WORK ORDER
An exact copy of every entry is needed, with no images.

━━━ RECORDED DATA ━━━

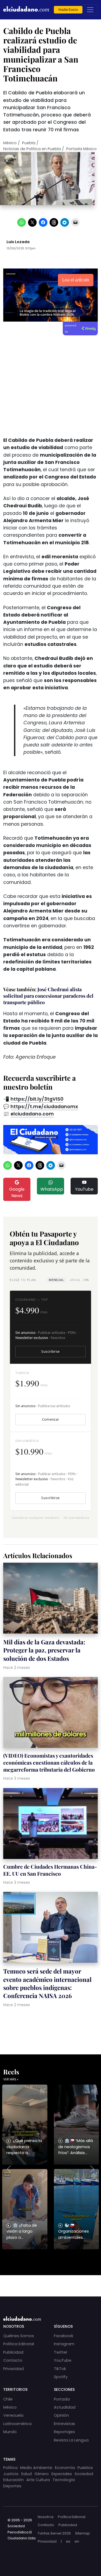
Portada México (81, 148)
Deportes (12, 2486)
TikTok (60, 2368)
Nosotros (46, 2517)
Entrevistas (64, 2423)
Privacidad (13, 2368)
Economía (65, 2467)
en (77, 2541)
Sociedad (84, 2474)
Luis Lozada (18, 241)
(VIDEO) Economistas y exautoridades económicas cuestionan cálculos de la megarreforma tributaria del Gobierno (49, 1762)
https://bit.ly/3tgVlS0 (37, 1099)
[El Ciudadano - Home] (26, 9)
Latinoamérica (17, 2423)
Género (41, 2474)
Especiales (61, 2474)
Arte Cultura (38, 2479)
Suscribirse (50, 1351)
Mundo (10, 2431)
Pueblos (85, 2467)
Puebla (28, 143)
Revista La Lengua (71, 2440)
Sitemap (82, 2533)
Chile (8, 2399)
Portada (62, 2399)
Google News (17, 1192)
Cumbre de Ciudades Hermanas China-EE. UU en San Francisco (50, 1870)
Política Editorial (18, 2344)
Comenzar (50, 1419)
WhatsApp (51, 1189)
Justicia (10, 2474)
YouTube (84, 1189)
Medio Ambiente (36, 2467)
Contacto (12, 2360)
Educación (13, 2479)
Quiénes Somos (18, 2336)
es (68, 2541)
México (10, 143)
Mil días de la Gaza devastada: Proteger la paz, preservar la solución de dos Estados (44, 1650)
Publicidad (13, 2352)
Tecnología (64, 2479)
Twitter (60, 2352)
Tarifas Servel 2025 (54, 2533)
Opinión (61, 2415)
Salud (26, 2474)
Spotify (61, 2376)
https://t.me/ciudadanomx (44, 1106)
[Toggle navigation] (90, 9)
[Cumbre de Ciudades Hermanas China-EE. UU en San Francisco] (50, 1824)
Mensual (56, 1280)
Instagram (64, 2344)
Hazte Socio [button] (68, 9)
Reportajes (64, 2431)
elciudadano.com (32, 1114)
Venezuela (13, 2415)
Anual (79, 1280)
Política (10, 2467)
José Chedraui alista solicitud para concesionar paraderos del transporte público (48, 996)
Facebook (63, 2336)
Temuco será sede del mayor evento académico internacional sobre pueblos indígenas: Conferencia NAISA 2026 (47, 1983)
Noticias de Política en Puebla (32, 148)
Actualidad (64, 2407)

━━━

SOLUTION
Portada México (81, 148)
Deportes (12, 2486)
TikTok (60, 2368)
Nosotros (46, 2517)
Entrevistas (64, 2423)
Privacidad (13, 2368)
Economía (65, 2467)
en (77, 2541)
Sociedad (84, 2474)
Luis Lozada (18, 241)
(VIDEO) Economistas y exautoridades económicas cuestionan cálculos de la megarreforma tributaria del Gobierno (49, 1762)
https://bit.ly/3tgVlS0 (37, 1099)
[El Ciudadano - Home] (26, 9)
Latinoamérica (17, 2423)
Género (41, 2474)
Especiales (61, 2474)
Arte Cultura (38, 2479)
Suscribirse (50, 1351)
Mundo (10, 2431)
Pueblos (85, 2467)
Puebla (28, 143)
Revista La Lengua (71, 2440)
Sitemap (82, 2533)
Chile (8, 2399)
Portada (62, 2399)
Google News (17, 1192)
Cumbre de Ciudades Hermanas China-EE. UU en San Francisco (50, 1870)
Política Editorial (18, 2344)
Comenzar (50, 1419)
WhatsApp (51, 1189)
Justicia (10, 2474)
YouTube (84, 1189)
Medio Ambiente (36, 2467)
Contacto (12, 2360)
Educación (13, 2479)
Quiénes Somos (18, 2336)
es (68, 2541)
México (10, 143)
Mil días de la Gaza devastada: Proteger la paz, preservar la solución de dos Estados (44, 1650)
Publicidad (13, 2352)
Tecnología (64, 2479)
Twitter (60, 2352)
Tarifas Servel 2025 (54, 2533)
Opinión (61, 2415)
Salud (26, 2474)
Spotify (61, 2376)
https://t.me/ciudadanomx (44, 1106)
[Toggle navigation] (90, 9)
[Cumbre de Ciudades Hermanas China-EE. UU en San Francisco] (50, 1824)
Mensual (56, 1280)
Instagram (64, 2344)
Hazte Socio [button] (68, 9)
Reportajes (64, 2431)
elciudadano.com (32, 1114)
Venezuela (13, 2415)
Anual (79, 1280)
Política (10, 2467)
José Chedraui alista solicitud para concesionar paraderos del transporte público (48, 996)
Facebook (63, 2336)
Temuco será sede del mayor evento académico internacional sobre pueblos indígenas: Conferencia NAISA 2026 (47, 1983)
Noticias de Política en Puebla (32, 148)
Actualidad (64, 2407)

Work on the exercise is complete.